I found the tones reflected in the poems “London” by William Blake and “Composed upon Westminster Bridge, September 3, 1802” by William Wordsworth to both express an awareness of similar conditions in London. What I mean by awareness is that in Blake’s poem, he mentions the the despair and harsh conditions that were present in London during this time period throughout the poem. Wordsworth, in contrast, chose to reflect on a time when everything seemed to be at peace, but I think he maintained the awareness that the day was yet to happen and that it would be filled with the hardship that Blake describes in his poem.
Blake’s poem dives deep into the struggles of the people in London.
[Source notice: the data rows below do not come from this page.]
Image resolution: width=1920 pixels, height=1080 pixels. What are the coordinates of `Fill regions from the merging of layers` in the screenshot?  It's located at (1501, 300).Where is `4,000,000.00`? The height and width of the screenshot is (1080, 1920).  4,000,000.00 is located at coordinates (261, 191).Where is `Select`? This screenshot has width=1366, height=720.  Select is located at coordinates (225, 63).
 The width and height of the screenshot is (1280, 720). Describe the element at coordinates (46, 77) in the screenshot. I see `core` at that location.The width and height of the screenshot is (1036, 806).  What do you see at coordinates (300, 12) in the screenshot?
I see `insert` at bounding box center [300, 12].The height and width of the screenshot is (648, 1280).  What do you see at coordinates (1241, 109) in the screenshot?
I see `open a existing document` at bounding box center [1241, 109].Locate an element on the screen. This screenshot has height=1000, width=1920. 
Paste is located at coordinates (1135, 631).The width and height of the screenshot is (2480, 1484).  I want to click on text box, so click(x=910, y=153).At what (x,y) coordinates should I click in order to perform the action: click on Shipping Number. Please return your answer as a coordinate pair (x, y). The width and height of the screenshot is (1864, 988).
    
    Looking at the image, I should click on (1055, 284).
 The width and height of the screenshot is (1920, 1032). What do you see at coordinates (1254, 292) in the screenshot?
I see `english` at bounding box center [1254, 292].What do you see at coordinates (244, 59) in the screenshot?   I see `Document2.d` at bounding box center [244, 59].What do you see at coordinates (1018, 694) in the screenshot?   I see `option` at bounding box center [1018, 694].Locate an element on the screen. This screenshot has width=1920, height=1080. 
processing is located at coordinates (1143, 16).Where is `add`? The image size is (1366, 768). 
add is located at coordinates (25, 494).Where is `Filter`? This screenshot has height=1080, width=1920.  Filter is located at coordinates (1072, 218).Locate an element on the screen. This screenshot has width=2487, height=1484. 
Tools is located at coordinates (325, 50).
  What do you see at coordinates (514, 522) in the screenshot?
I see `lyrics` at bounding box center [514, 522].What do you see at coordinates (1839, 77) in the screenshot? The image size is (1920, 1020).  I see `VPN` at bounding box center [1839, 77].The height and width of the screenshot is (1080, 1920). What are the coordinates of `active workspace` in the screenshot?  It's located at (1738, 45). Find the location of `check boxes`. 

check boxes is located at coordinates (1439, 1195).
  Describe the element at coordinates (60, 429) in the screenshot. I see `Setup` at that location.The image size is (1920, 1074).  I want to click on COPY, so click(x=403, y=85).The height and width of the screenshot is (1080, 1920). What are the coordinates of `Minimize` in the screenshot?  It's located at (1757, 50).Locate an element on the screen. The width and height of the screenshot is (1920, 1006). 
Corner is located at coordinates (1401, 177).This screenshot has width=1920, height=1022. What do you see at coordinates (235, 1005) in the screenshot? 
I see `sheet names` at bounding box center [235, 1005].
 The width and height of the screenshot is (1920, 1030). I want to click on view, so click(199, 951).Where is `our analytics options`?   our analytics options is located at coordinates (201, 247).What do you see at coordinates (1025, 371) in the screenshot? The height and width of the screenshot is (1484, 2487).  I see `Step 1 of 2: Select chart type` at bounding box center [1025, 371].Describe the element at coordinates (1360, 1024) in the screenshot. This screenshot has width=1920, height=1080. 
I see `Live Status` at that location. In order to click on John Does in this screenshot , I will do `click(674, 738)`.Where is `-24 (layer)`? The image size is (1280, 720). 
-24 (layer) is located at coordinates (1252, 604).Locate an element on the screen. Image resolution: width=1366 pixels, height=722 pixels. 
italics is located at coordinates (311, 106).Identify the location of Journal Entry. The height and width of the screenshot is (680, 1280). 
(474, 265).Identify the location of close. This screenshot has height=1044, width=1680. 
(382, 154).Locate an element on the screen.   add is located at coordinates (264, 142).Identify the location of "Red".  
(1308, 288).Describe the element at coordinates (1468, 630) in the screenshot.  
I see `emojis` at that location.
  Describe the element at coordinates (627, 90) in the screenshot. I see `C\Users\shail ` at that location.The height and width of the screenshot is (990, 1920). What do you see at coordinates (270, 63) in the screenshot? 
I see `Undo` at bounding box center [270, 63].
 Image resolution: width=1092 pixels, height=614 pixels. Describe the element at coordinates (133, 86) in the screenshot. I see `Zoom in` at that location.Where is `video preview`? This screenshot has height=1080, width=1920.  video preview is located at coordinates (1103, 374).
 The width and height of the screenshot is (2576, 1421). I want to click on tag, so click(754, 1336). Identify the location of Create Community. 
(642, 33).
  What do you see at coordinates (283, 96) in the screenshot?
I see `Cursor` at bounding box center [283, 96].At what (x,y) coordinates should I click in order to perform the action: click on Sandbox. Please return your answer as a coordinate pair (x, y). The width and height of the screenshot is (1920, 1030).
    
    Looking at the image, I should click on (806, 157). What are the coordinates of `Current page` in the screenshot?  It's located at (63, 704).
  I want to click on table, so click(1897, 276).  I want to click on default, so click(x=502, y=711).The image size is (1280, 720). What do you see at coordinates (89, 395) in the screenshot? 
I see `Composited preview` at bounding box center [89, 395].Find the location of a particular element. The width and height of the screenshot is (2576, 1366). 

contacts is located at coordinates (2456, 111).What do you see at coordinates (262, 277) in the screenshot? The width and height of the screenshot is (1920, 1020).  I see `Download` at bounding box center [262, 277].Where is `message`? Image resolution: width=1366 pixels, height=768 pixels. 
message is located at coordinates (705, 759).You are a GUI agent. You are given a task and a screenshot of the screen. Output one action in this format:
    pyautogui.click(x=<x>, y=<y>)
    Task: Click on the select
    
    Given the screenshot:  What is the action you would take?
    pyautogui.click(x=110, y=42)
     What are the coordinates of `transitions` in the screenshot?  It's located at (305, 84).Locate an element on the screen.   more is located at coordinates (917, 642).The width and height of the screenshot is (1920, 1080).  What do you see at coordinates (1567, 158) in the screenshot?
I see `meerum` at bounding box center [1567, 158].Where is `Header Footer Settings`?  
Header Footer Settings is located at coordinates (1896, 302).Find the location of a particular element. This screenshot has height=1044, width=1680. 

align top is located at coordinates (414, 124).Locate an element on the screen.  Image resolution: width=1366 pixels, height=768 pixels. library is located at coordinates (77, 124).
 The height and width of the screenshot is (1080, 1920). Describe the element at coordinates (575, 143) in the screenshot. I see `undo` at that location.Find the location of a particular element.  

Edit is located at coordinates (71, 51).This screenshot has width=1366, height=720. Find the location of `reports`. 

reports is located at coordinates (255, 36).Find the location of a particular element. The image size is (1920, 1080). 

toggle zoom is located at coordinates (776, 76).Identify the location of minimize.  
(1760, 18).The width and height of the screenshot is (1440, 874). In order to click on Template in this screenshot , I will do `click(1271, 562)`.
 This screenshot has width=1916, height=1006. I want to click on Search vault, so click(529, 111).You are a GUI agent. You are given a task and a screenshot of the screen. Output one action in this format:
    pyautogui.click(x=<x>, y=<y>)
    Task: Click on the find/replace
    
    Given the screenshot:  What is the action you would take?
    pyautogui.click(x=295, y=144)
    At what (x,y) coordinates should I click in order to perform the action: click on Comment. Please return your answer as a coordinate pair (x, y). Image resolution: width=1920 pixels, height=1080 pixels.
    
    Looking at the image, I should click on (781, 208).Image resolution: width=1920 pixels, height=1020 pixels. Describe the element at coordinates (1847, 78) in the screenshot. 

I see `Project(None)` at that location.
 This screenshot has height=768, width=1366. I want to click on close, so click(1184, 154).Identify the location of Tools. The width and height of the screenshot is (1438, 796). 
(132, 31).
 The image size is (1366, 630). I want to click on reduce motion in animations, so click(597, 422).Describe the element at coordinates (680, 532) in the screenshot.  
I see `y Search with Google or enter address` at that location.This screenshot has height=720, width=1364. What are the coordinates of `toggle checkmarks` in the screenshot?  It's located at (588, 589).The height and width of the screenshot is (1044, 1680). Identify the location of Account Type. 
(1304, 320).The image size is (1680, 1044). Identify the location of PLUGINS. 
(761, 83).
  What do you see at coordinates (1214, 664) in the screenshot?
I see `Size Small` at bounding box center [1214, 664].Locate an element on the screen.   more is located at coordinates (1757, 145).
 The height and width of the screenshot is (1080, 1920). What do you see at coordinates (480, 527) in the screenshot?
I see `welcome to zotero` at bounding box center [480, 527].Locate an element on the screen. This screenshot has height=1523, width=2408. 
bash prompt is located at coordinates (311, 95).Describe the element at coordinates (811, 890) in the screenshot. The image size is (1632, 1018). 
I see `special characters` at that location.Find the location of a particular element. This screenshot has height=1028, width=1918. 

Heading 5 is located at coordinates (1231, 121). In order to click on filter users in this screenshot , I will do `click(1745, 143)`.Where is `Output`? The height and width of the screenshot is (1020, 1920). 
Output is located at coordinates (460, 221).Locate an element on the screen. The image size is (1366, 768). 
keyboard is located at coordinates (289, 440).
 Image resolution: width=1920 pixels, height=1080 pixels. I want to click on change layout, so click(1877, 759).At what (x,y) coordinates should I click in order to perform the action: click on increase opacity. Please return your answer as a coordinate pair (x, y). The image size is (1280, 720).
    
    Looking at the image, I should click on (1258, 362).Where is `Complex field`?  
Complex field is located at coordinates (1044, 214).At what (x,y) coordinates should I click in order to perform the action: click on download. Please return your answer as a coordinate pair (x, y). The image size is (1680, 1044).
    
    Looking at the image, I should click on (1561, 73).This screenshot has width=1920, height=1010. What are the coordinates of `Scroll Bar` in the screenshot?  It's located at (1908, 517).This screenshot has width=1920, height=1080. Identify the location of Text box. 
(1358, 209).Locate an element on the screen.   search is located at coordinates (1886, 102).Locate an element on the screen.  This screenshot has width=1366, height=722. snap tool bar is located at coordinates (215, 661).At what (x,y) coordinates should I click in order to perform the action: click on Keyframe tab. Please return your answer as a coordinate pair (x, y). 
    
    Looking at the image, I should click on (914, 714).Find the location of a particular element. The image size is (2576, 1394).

In the first stanza he describes the faces of the people he encounters in London with “Marks of weakness, marks of woe.” Furthermore, he mentions the cries and sorrows of several groups of people in London, including the soldiers who he portrayed as suffering at the hands of the Nobility in the lines “…the hapless Soldiers sigh Runs in blood down the palace walls(.)” The final image Blake provides the reader with is of the Harlot, a “prostitute or promiscuous woman” according to dictionary.com, cursing the (assuringly her own) infant in the middle of the night. These images explicitly describe the life that Blake is observing in his experiences throughout London and I think he chose to focus on these negative examples in order to strengthen his critique on London.
What drew a strong connection to the industrial and urban setting Wordsworth hints towards in his poem was the second quatrain:
The beauty of the morning; silent, bare,
Ships, towers, domes, theatres, and temples lie
Open unto the fields, and to the sky;
All bright and glittering in the smokeless air.
This seems to be the only section where I felt Wordsworth remotely suggested the crowdedness and population of London, especially in the second line which is a list of industrial marvels. What is different from Blake’s poem would be the context Wordsworth places these items in; the beautiful nature that surrounds and infiltrates London. I found Wordsworth setting this poem in the morning just as the sun is rising to be significant in pointing out that the air was only smokeless because work in the factories had not begun yet. This extends to all of the quietness that Wordsworth describes, as nothing in the day had begun in the London scene he was describing.